→ **PROBLEM**
Your answer must be the full listing, reproduced word for word.

___ DATA SECTION

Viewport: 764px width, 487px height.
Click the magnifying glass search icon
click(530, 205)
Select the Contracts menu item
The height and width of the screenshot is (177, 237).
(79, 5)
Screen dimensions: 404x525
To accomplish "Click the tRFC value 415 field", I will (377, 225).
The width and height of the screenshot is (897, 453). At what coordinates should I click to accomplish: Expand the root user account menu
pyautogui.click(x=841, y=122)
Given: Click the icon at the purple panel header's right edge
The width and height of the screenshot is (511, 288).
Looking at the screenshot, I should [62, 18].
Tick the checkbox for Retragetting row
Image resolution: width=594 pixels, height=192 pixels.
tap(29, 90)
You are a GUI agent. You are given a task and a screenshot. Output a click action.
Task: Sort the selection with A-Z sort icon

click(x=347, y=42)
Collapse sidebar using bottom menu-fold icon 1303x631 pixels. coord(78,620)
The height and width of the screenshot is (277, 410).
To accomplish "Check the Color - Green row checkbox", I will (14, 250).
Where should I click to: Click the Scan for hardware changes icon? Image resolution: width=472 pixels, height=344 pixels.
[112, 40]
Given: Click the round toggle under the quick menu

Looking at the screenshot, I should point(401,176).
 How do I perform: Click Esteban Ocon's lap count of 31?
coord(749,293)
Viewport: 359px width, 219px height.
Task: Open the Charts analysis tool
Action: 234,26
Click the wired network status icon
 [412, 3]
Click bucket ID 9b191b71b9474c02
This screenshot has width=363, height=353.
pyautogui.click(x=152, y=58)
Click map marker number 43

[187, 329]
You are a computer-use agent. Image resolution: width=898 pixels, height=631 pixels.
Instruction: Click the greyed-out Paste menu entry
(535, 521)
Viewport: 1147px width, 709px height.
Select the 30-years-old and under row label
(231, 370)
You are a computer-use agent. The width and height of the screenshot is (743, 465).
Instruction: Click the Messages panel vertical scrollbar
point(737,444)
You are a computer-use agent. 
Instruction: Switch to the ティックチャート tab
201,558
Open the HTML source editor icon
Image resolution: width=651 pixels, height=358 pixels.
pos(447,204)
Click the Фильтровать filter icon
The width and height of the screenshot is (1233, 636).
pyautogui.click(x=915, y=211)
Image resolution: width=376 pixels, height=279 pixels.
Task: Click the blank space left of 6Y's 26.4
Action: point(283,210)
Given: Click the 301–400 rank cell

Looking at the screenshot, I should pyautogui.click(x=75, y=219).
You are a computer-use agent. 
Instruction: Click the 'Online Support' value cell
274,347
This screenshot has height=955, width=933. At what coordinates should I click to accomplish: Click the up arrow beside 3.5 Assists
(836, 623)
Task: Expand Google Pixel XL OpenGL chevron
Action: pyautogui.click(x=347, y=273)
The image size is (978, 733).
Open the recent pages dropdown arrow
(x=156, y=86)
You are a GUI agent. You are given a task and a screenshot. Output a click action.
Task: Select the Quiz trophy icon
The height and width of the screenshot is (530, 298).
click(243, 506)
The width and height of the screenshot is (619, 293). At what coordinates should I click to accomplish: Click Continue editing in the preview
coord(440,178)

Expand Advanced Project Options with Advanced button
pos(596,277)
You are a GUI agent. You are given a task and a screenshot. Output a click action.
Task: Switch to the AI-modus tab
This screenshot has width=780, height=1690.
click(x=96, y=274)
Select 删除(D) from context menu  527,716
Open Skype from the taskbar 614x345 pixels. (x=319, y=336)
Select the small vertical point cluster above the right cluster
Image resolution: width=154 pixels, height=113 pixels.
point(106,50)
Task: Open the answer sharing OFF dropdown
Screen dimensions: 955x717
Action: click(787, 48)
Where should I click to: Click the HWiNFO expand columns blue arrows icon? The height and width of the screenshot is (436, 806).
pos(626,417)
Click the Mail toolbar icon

______

→ **TASK OUTPUT**
Viewport: 764px width, 487px height.
Click the magnifying glass search icon
click(530, 205)
Select the Contracts menu item
The height and width of the screenshot is (177, 237).
(79, 5)
Screen dimensions: 404x525
To accomplish "Click the tRFC value 415 field", I will (377, 225).
The width and height of the screenshot is (897, 453). At what coordinates should I click to accomplish: Expand the root user account menu
pyautogui.click(x=841, y=122)
Given: Click the icon at the purple panel header's right edge
The width and height of the screenshot is (511, 288).
Looking at the screenshot, I should [62, 18].
Tick the checkbox for Retragetting row
Image resolution: width=594 pixels, height=192 pixels.
tap(29, 90)
You are a GUI agent. You are given a task and a screenshot. Output a click action.
Task: Sort the selection with A-Z sort icon

click(x=347, y=42)
Collapse sidebar using bottom menu-fold icon 1303x631 pixels. coord(78,620)
The height and width of the screenshot is (277, 410).
To accomplish "Check the Color - Green row checkbox", I will (14, 250).
Where should I click to: Click the Scan for hardware changes icon? Image resolution: width=472 pixels, height=344 pixels.
[112, 40]
Given: Click the round toggle under the quick menu

Looking at the screenshot, I should point(401,176).
 How do I perform: Click Esteban Ocon's lap count of 31?
coord(749,293)
Viewport: 359px width, 219px height.
Task: Open the Charts analysis tool
Action: 234,26
Click the wired network status icon
 [412, 3]
Click bucket ID 9b191b71b9474c02
This screenshot has width=363, height=353.
pyautogui.click(x=152, y=58)
Click map marker number 43

[187, 329]
You are a computer-use agent. Image resolution: width=898 pixels, height=631 pixels.
Instruction: Click the greyed-out Paste menu entry
(535, 521)
Viewport: 1147px width, 709px height.
Select the 30-years-old and under row label
(231, 370)
You are a computer-use agent. The width and height of the screenshot is (743, 465).
Instruction: Click the Messages panel vertical scrollbar
point(737,444)
You are a computer-use agent. 
Instruction: Switch to the ティックチャート tab
201,558
Open the HTML source editor icon
Image resolution: width=651 pixels, height=358 pixels.
pos(447,204)
Click the Фильтровать filter icon
The width and height of the screenshot is (1233, 636).
pyautogui.click(x=915, y=211)
Image resolution: width=376 pixels, height=279 pixels.
Task: Click the blank space left of 6Y's 26.4
Action: point(283,210)
Given: Click the 301–400 rank cell

Looking at the screenshot, I should pyautogui.click(x=75, y=219).
You are a computer-use agent. 
Instruction: Click the 'Online Support' value cell
274,347
This screenshot has height=955, width=933. At what coordinates should I click to accomplish: Click the up arrow beside 3.5 Assists
(836, 623)
Task: Expand Google Pixel XL OpenGL chevron
Action: pyautogui.click(x=347, y=273)
The image size is (978, 733).
Open the recent pages dropdown arrow
(x=156, y=86)
You are a GUI agent. You are given a task and a screenshot. Output a click action.
Task: Select the Quiz trophy icon
The height and width of the screenshot is (530, 298).
click(243, 506)
The width and height of the screenshot is (619, 293). At what coordinates should I click to accomplish: Click Continue editing in the preview
coord(440,178)

Expand Advanced Project Options with Advanced button
pos(596,277)
You are a GUI agent. You are given a task and a screenshot. Output a click action.
Task: Switch to the AI-modus tab
This screenshot has width=780, height=1690.
click(x=96, y=274)
Select 删除(D) from context menu  527,716
Open Skype from the taskbar 614x345 pixels. (x=319, y=336)
Select the small vertical point cluster above the right cluster
Image resolution: width=154 pixels, height=113 pixels.
point(106,50)
Task: Open the answer sharing OFF dropdown
Screen dimensions: 955x717
Action: click(787, 48)
Where should I click to: Click the HWiNFO expand columns blue arrows icon? The height and width of the screenshot is (436, 806).
pos(626,417)
Click the Mail toolbar icon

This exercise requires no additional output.